Alors que le navigateur normand Halvard Mabire et sa compagne Miranda Merron enchaînent les régates en prenant notamment le départ de la course Les Sables-Horta-Les Sables dimanche dernier, celui qui a bouclé deux tours du monde avec Éric Tabarly a accordé une interview à Breizh-info.com où il fait un tour d’horizon sur ses projets et plus généralement sur le monde de la voile professionnelle. Un entretien riche en enseignements et anecdotes tandis que l’été s’annonce encore chargé sur les plans d’eau de la côte bretonne.
Breizh-info.com : Après un hiver dans les Antilles, quelle est votre actualité nautique estivale ?
Halvard Mabire : Nous sommes rentrés au printemps puis, après un rapide passage au chantier, nous avons fait la Normandy Channel Race qui est une course importante en classe 40. Suite à celle-ci, appréciant les courses anglaises, nous avons intercalé quelques courses du RORC (Royal Ocean Racing Club). Puis nous sommes descendus par la Bretagne pour rejoindre les Sables d’Olonne où nous avons pris dimanche 2 juillet le départ de la course Les Sables-Horta-Les Sables, toujours en classe 40.
Breizh-info.com : La route du Rhum 2018 comme objectif pour Miranda Merron ?
Halvard Mabire : Nous avions aligné deux bateaux au départ de la dernière Route du Rhum, avec une logistique complexe.

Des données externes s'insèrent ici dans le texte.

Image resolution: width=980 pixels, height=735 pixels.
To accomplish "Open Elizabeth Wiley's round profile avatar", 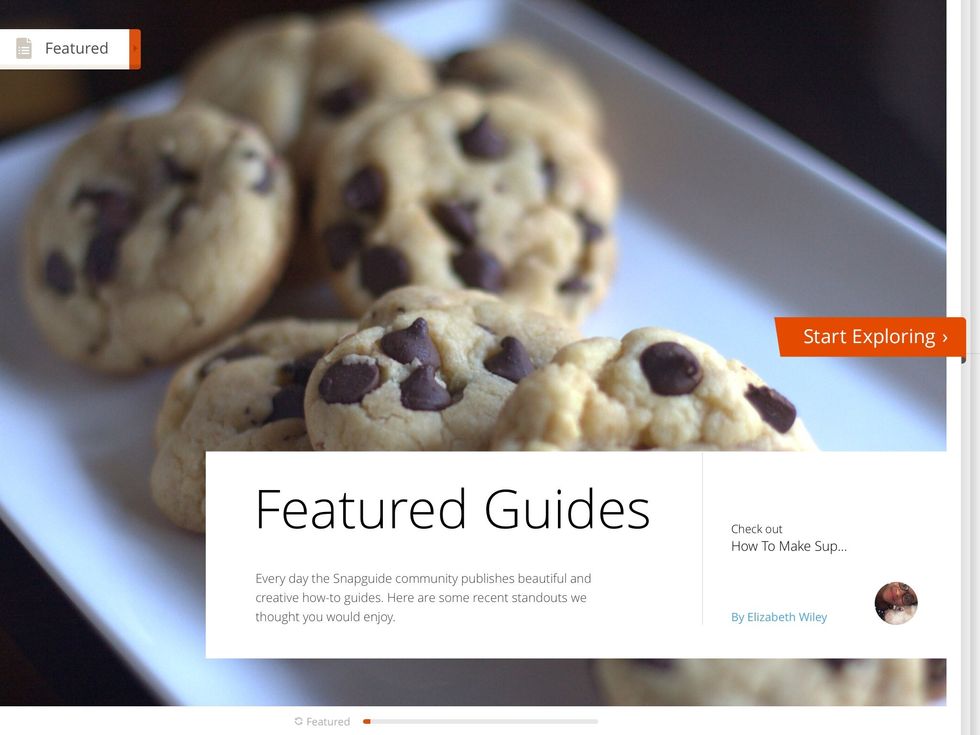I will 896,603.
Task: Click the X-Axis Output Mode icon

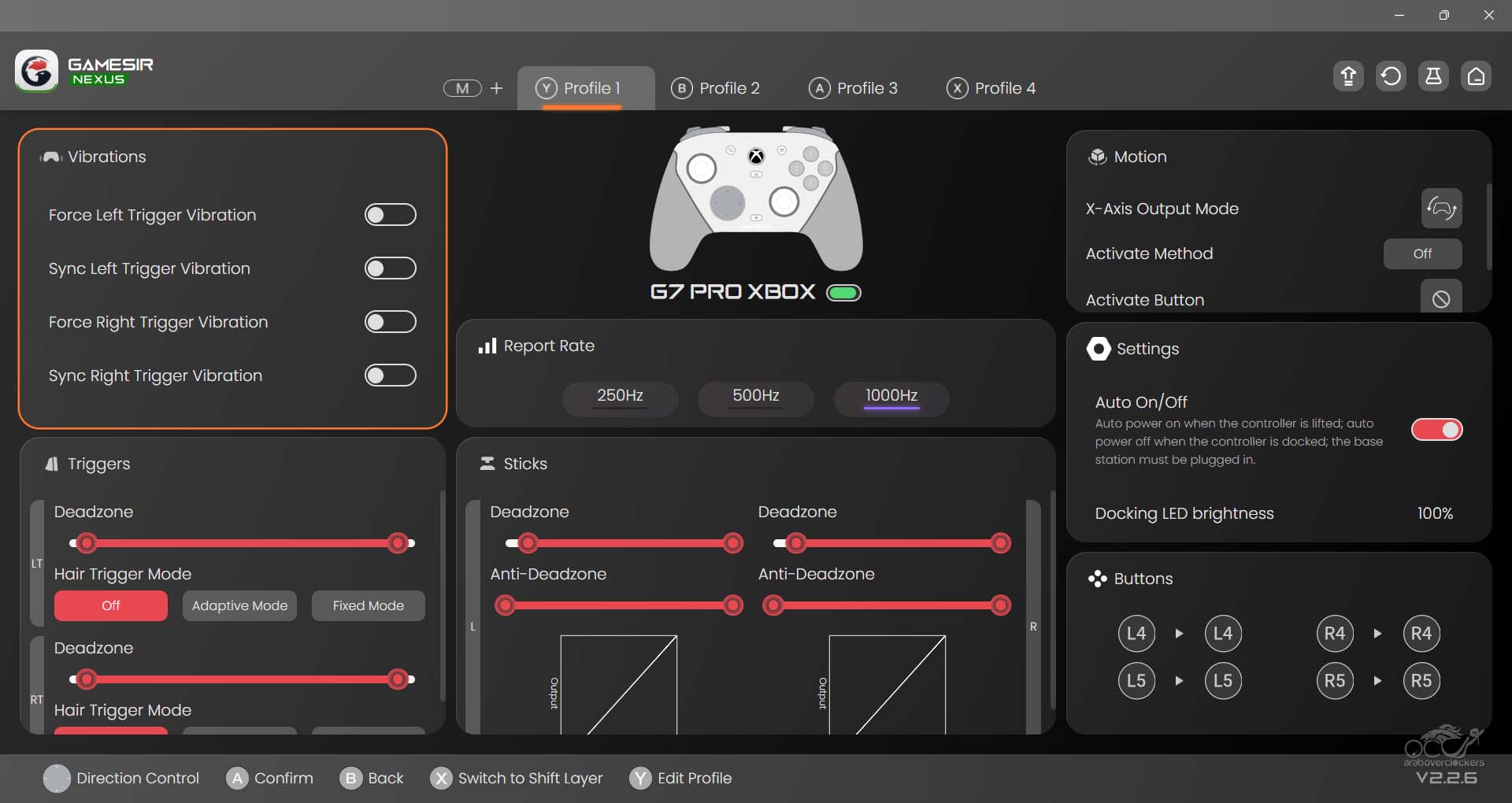Action: tap(1441, 209)
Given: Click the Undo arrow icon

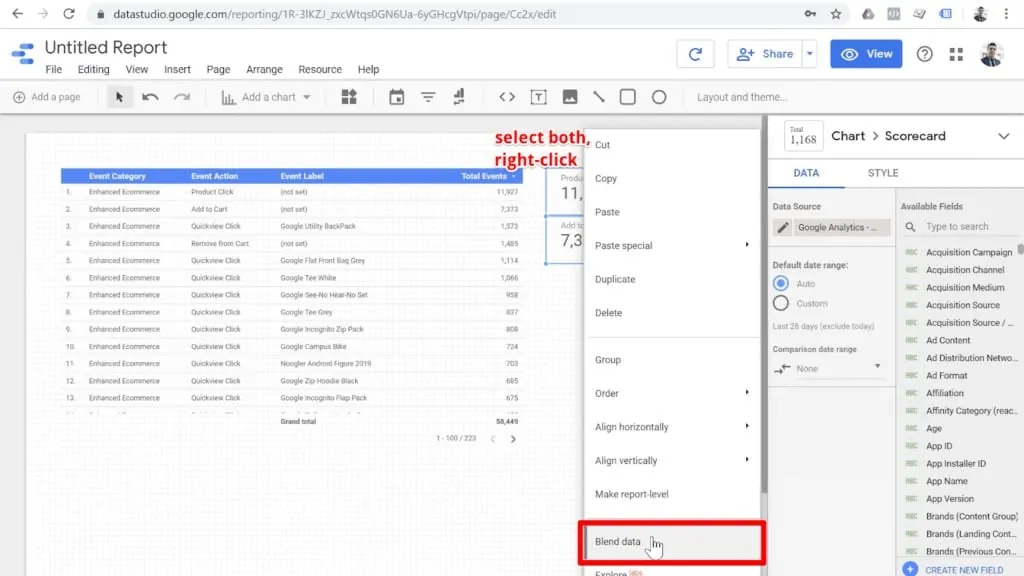Looking at the screenshot, I should tap(148, 96).
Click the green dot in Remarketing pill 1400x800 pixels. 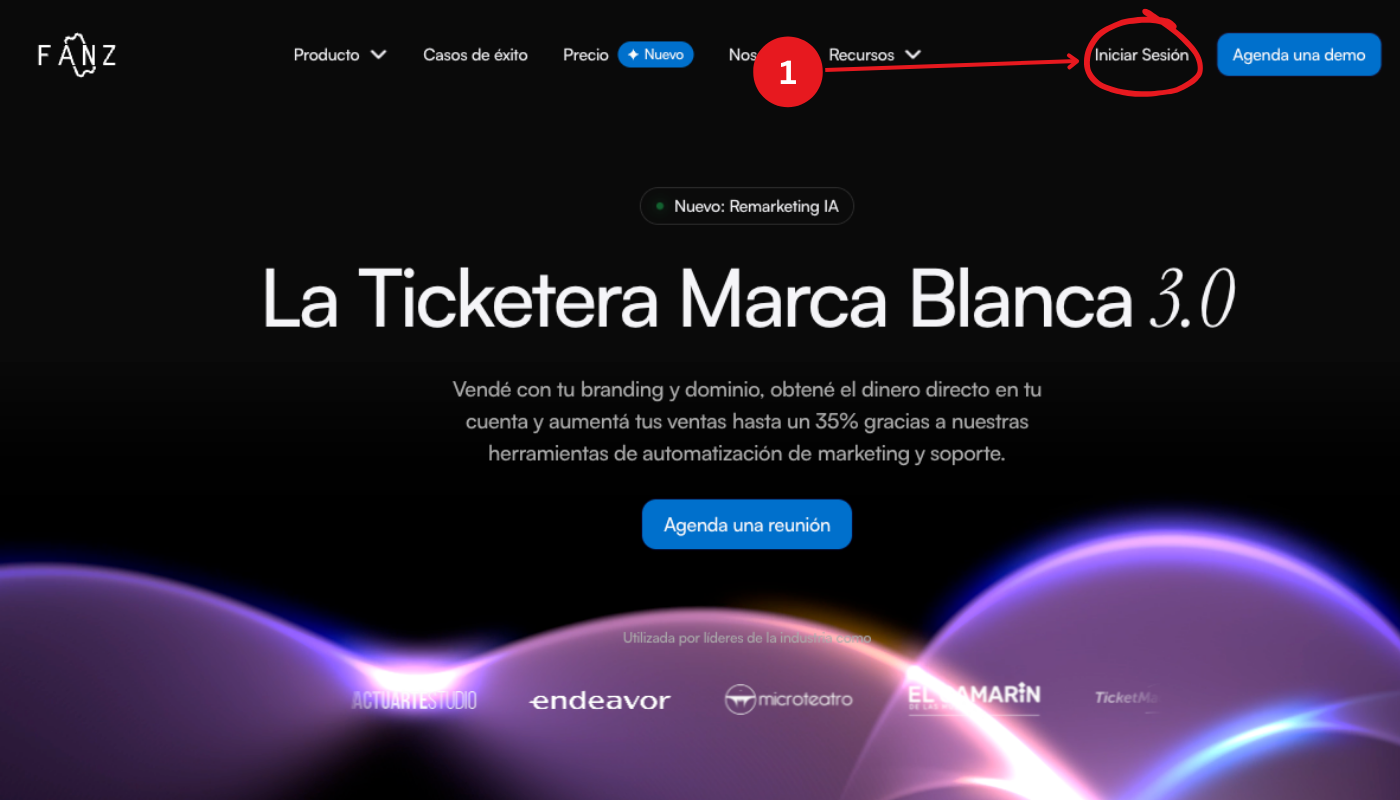click(660, 207)
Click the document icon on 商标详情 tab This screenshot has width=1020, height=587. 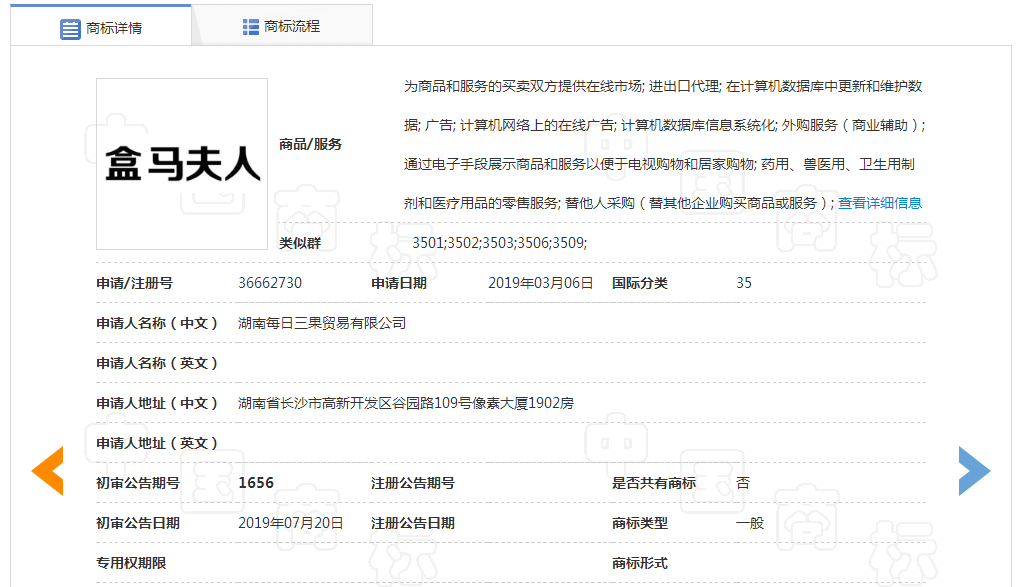pyautogui.click(x=70, y=29)
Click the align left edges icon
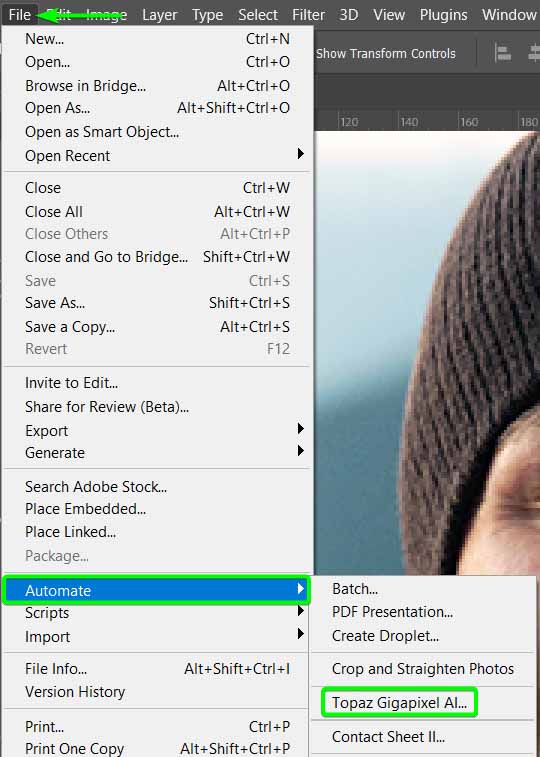The height and width of the screenshot is (757, 540). pos(503,53)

Pour la prochaine, seule Miranda fera la course, pour de multiples raisons.
Elle a notamment réalisé un très bon résultat lors de la dernière édition et va essayer de faire encore mieux la prochaine fois. Et puis, en termes d’image, c’est toujours intéressant de voir une femme prendre le départ d’une course au large, un domaine où elles sont trop peu présentes.
« Il nous semblait important de faire vivre les entreprises locales »
Breizh-info.com : Parlez-nous de votre bateau, Campagne de France, un classe 40 ?
Halvard Mabire : C’est un bateau dans lequel nous avons mis toute notre expérience. Lorsque vous avez un sponsor fidèle, c’est toujours motivant de pouvoir s’engager pour un nouveau bateau. Que dire ? C’est donc moi qui ai dessiné ce bateau. Il a été construit en Normandie car il nous semblait important de faire vivre les entreprises locales et cela rentrait dans une certaine dynamique.
C’est un bateau complet fait pour marcher dans toutes les conditions, solide et très marin car nous ne désespérons pas qu’un jour, les classes 40 puissent prendre part à une course autour du monde.
Breizh-info.com : Quel regard portez-vous sur le monde de la voile professionnelle actuel ?
Halvard Mabire : C’est un monde en pleine évolution, qui marche globalement bien. Il y a cependant un monde franco-français, pour ne pas dire brittanico-breton, avec des grands centres qui donnent naissance à pleins de talents. Mais ce monde est malheureusement un peu trop centré sur lui-même et très polarisé sur quelques courses françaises majeures comme le Vendée Globe ou la Route du Rhum alors qu’il y a aussi toute une voile internationale qui offre de très belles courses, souvent techniques par ailleurs.
Une autre particularité de la voile professionnelle en France est la culture du sponsoring très présente pour les PME et TPE. Mais l’ennui est qu’il y a une envolée des coûts sur les grandes classes comme les IMOCA du Vendée Globe ou la classe Ultime. Ce qui a pour conséquence de réduire l’accès au sponsoring de ces petites entreprises.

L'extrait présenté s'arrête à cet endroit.